Pixel coordinate grounding data
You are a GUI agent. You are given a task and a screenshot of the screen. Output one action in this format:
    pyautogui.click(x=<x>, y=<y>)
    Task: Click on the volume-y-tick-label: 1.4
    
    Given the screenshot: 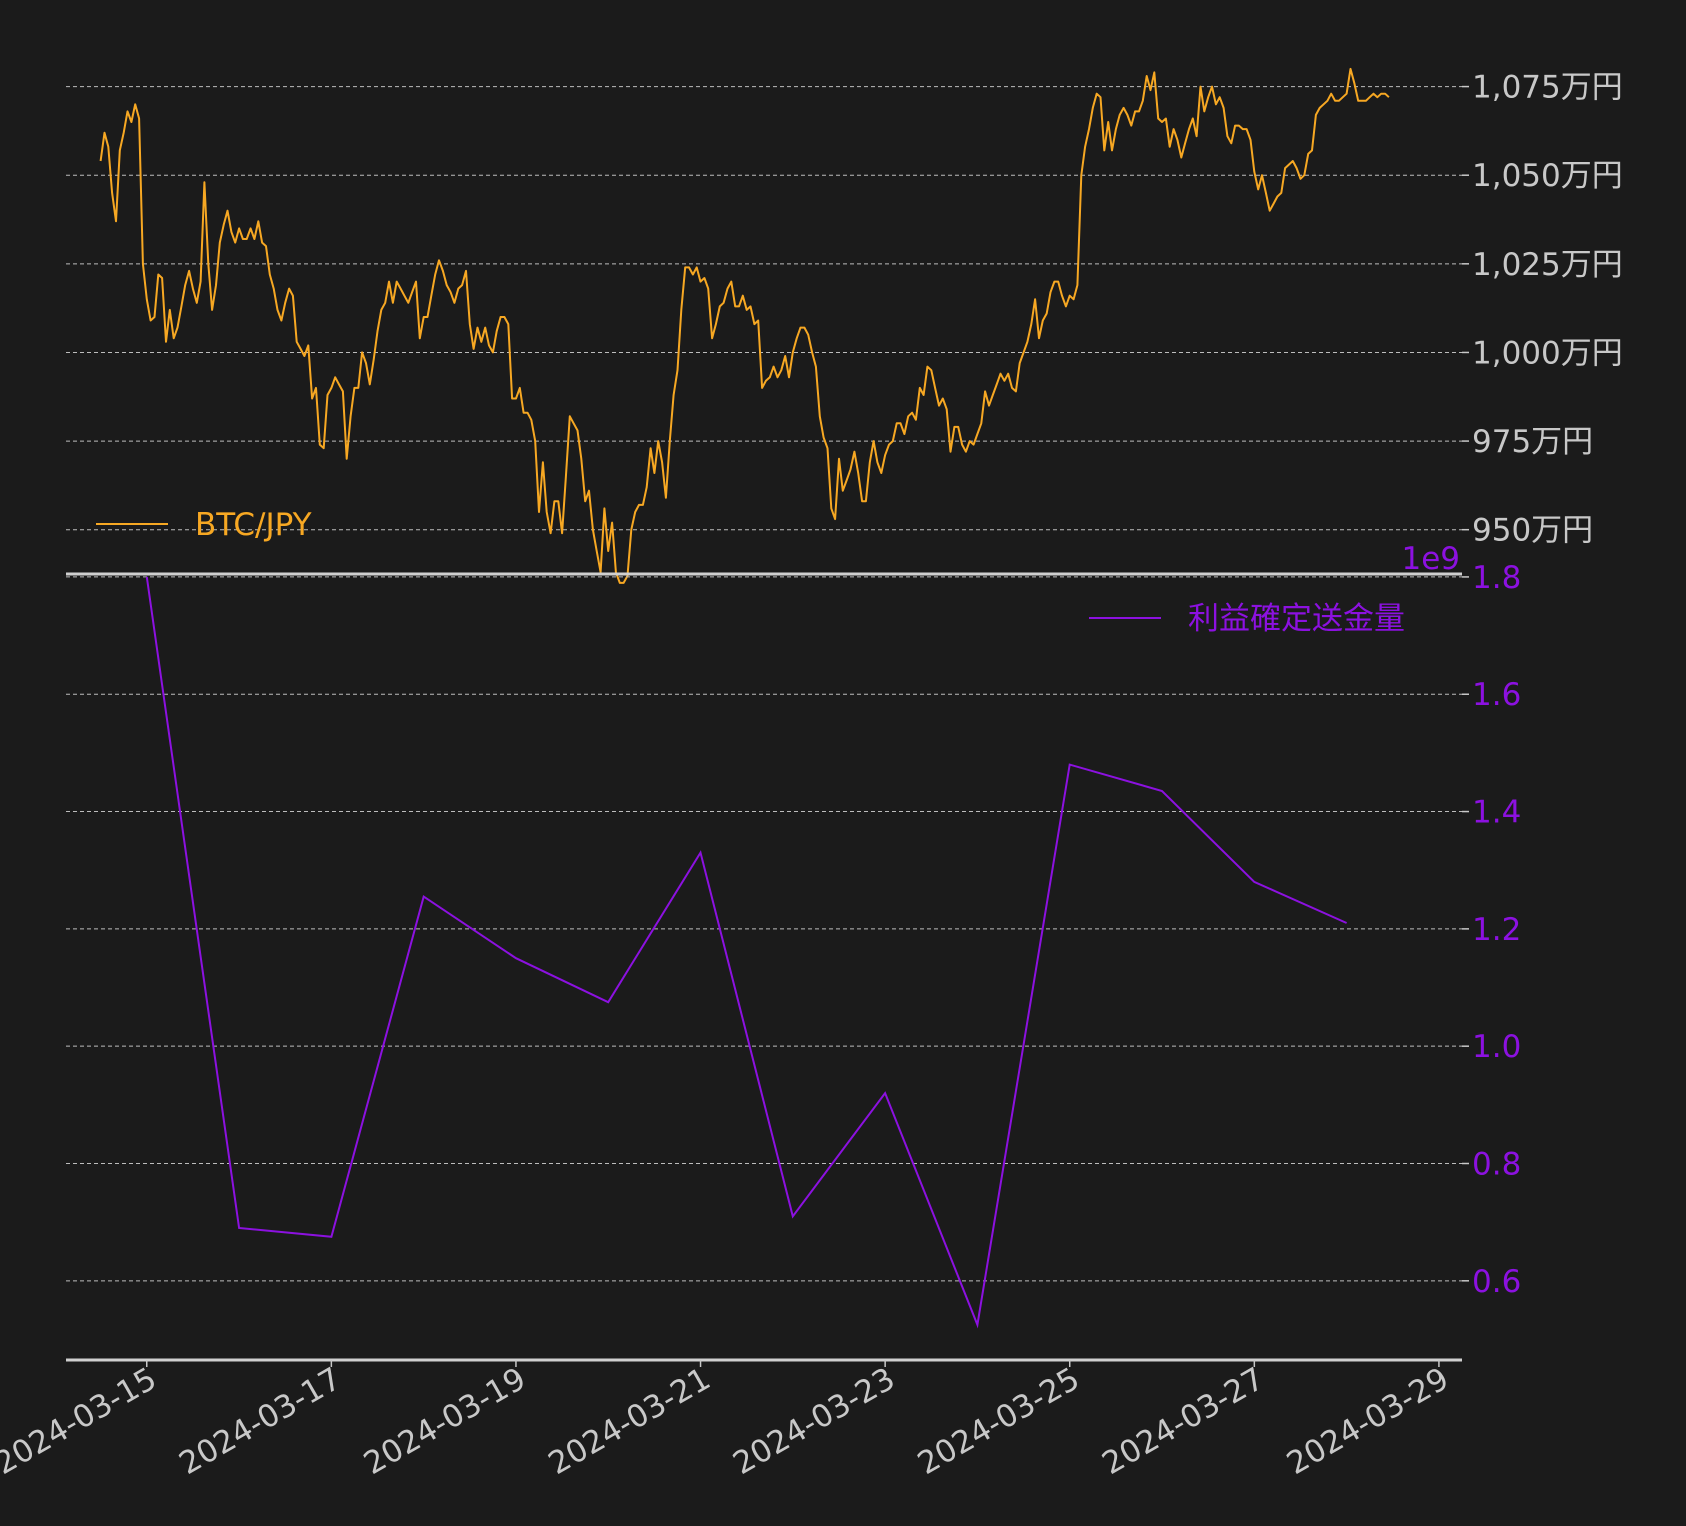 What is the action you would take?
    pyautogui.click(x=1496, y=813)
    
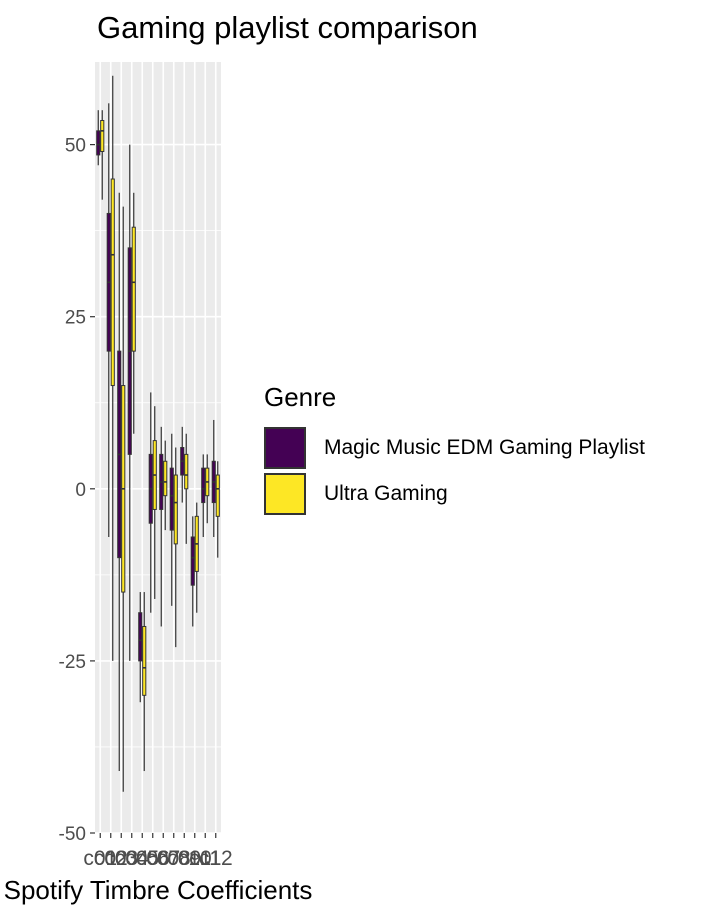 This screenshot has width=720, height=921. Describe the element at coordinates (121, 858) in the screenshot. I see `x-tick-label: c03` at that location.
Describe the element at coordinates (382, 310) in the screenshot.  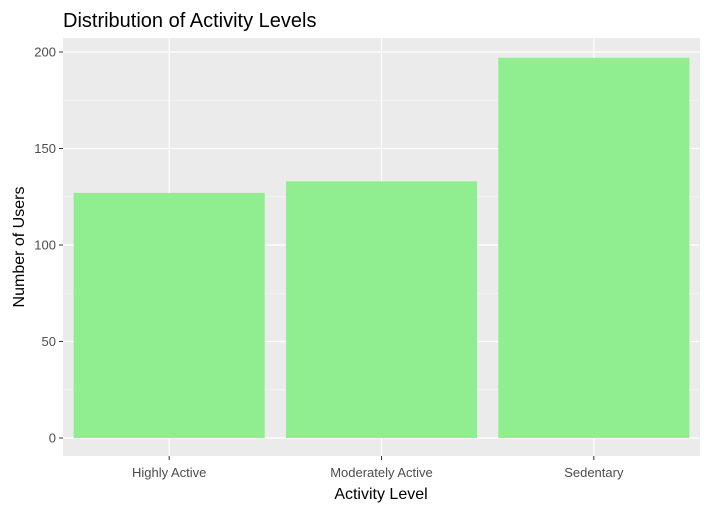
I see `bar-moderately-active` at that location.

• Task requirements:
Arrange the lines of the entries as a JSON list of strings, one string per line and blank lines omitted, starting with the line that contains "Describe the element at coordinates (382, 310)" and going on through the end of the entries. Leave the pictures out of your answer.

• Answer area:
[
  "Describe the element at coordinates (382, 310) in the screenshot.  ",
  "I see `bar-moderately-active` at that location."
]